Frequently Asked Questions
What is the main difference between SBA 504 and SBA 7(a)?
SBA 504 is for owner-occupied real estate and major equipment with a 50/40/10 structure (bank loan + SBA debenture + buyer equity), longer 20–25 yr terms, and ~6% blended rate. SBA 7(a) is broader-use up to $5M for working capital, acquisitions, refinance, and mixed deals, with 10–25 yr terms and ~10% rate. Pick 504 when 85%+ of proceeds go to real estate or equipment; pick 7(a) for everything else.
Which is cheaper, SBA 504 or 7(a)?
SBA 504 is cheaper for qualifying use cases — ~6% blended rate vs ~10% on 7(a).
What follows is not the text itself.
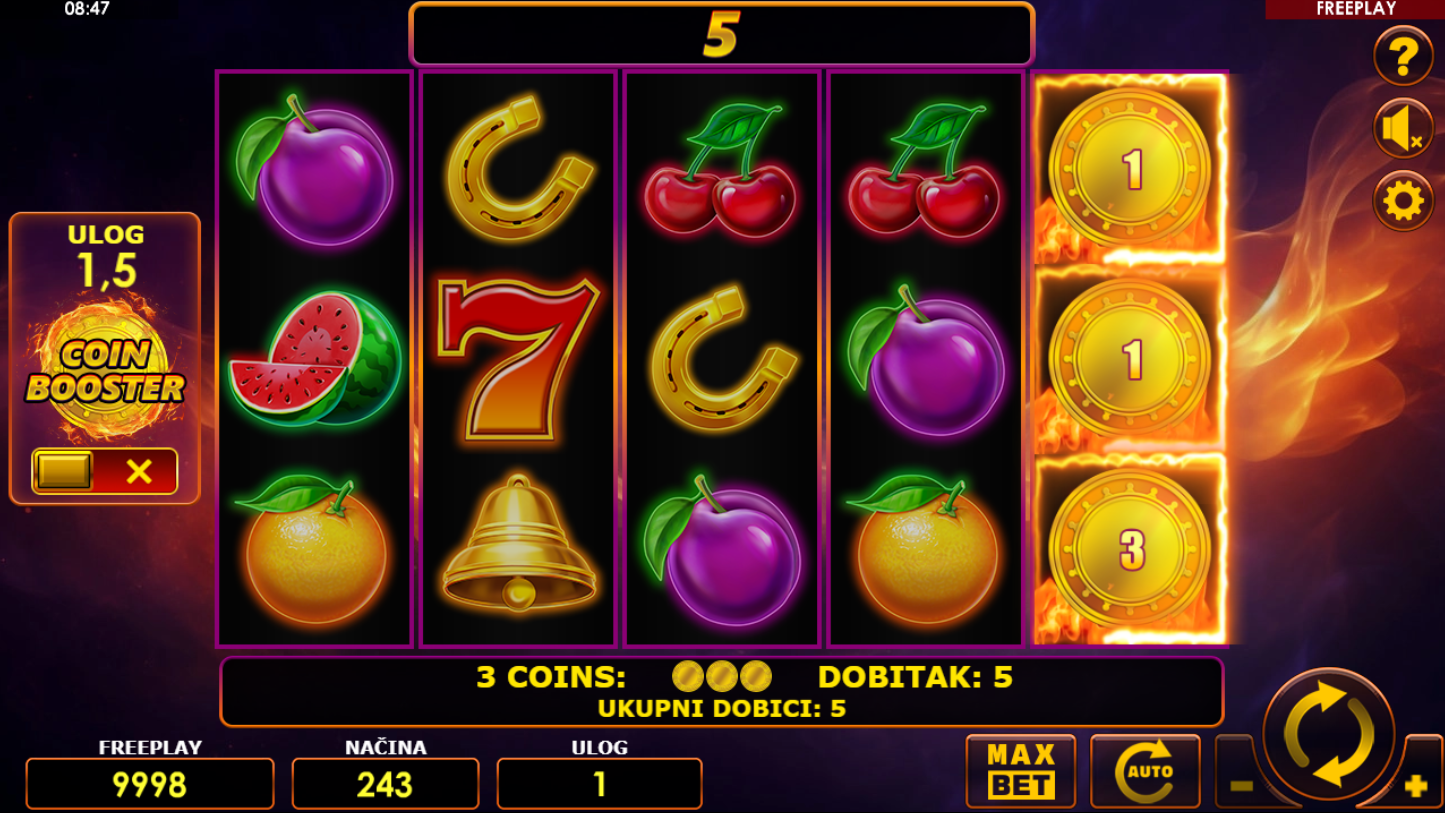
Task: Toggle the Coin Booster switch
Action: pos(105,471)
The 504 debenture portion (40%) carries a 25-year fixed rate, currently around 6%; the bank first mortgage (50%) is at conventional bank rates 6–8%. Total all-in cost on a $1M deal: ~$60K/yr debt service on 504 vs ~$95K/yr on 7(a) over comparable terms. 504 wins on cost when you qualify.
Can I use SBA 504 for working capital?
No. SBA 504 proceeds must go to fixed assets — owner-occupied commercial real estate, major equipment with 10+ yr useful life, or building improvements. You cannot use 504 for working capital, inventory, debt refinance (with narrow exceptions), or business acquisition goodwill. For any of those, use 7(a).
What is the down payment difference?
Both programs typically require 10% buyer equity. For 504 the 10% comes off your cash; the rest is split 50% bank loan + 40% SBA debenture. For 7(a) acquisitions, 10–15% buyer equity is standard; rest is 90% SBA-guaranteed loan. New businesses or business acquisitions sometimes require 15–20% on either program.
Can I combine SBA 504 and 7(a) on the same deal?
Yes and it's common on practice or business acquisitions where the buyer also wants to buy the real estate. Structure: 504 for the building, 7(a) for the going-concern (equipment, working capital, goodwill). Two separate loans, two separate underwritings, but coordinated close. Total equity 10–15% across both programs.